3. How do you come up with a concept for a piece?
Therese Larsson: It always starts with a sudden strike of inspiration. I can be out and about, doing something, and then that particular situation can result as a sudden idea in my head that literally pops like a kernel. Usually these ideas are really unrefined, so I sketch them down real quick and then think it through for a while. Is there a different angle to this particular idea? Can I make it more appealing? Does it have a twist? Will it make the audience think? My process for working out ideas is usually very long and tedious, and it takes me months to finish a single piece.
4. Can you describe a bit about your creative process while creating a piece.
Therese Larrson: It always starts with a rough sketch. I try to get an idea out, and it’s always a mental digging process. What do I want to get across? What feeling do I want to give the viewer? These sketches are always super rough and can somewhat resemble the scribblings of a doctor. No one else can read it, but it’s all very clear to me. Once I am happy with the sketch, I put it on top of my other layers and I start blocking in the main colours. Colours and light are extremely important, so I spend a lot of time trying to get it just right. I work with different layer styles, such as multiply, hard and soft light, as well as screen. I always start big and then go smaller, so for example while painting fur I would shade out roughly the fur direction and then later go over it with finer details and bring out the different areas of interest. I take my time while painting, half the time I know what I am doing and the other half I am just experimenting and exploring. It makes it more fun! I never really know what a piece will end up like.
5. How would you describe your daily routine?

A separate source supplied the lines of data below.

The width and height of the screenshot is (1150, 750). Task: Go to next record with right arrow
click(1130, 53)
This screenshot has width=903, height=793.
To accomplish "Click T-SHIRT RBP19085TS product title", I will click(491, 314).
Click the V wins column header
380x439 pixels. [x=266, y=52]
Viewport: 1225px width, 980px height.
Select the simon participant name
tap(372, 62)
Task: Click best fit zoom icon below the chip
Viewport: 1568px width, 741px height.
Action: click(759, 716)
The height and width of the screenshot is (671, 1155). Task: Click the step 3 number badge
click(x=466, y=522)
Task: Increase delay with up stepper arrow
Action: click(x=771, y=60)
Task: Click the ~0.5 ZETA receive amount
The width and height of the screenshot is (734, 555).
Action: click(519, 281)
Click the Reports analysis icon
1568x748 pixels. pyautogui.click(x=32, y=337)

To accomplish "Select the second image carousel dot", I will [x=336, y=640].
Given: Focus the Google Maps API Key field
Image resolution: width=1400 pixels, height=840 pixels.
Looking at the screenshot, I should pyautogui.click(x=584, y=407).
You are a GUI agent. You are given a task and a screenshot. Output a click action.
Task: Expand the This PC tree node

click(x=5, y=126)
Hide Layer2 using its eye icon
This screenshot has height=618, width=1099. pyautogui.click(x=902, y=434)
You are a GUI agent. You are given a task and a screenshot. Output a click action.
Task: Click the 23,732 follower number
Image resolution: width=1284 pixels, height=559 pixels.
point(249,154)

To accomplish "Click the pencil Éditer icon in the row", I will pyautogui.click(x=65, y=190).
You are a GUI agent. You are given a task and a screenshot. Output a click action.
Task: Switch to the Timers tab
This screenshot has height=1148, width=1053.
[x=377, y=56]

Therese Larsson: I wake up at around 8 or 9 AM, get up and get myself some coffee and feed myself and my animals. Then I go through my emails and maybe check some blogs I follow. I work mainly as an illustrator for advertising so I do a lot of storyboards and sketches for TV and print. After my work day is finished around 6 PM, I either take some time to work on personal projects or I go outside to see friends. I also do a lot of exercise such a running, gym, and sport climbing.
6. What five things do you believe are really important for every illustrator.
Therese Larsson: The most important quality and what has helped me through all my artistic struggles, is persistence. I cannot stress this enough! You will not evolve if you do not experience hardships and persist through them, and that you will be faced with many obstacles as an illustrator. It is a tough and competetive business. So practise your skills and never give up!
Be humble. If you are humble toward others and yourself, good karma will come your way. Be helpful to others and you will receive help yourself. So share that arty love!
Learn the basics and practise classical painting. There is a lot to learn from the old masters, when it comes to light and composition for example. And those are skills you will need, despite working with more modern subjects.
Be inventive! Try to think of interesting ideas, it’s not always just about a pretty painting. A painting that makes people feel something will have a greater impact on people.
Do what you love, and the praise will follow. If you’re doing something that is trendy, but not something you love doing, you should rethink your choice because that will show in what you create. Passion is a huge boost for creativity, so if you love painting bicycles then you can be the best bicycle painter around. And people will love you for it.
7. Do you have any advice anyone new who starting out on this kind of business.
Therese Larsson: Be prepared for tough economical struggles in the beginning. It took me 2-3 years before the money actually started coming in such a way that I could make a living off of it. You should also be prepared to work extra hard in the beginning to prove yourself, as a new illustrator people don’t know what you can and cannot do. But like I said earlier, persistence is what will get you to your goal. It will get easier, I promise. This is a business that will challenge you the hardest in the beginning.
That’s it for this interview, we would just like to say thank you again to Therese Larsson again. We love your illustations and keep up the fantastic work!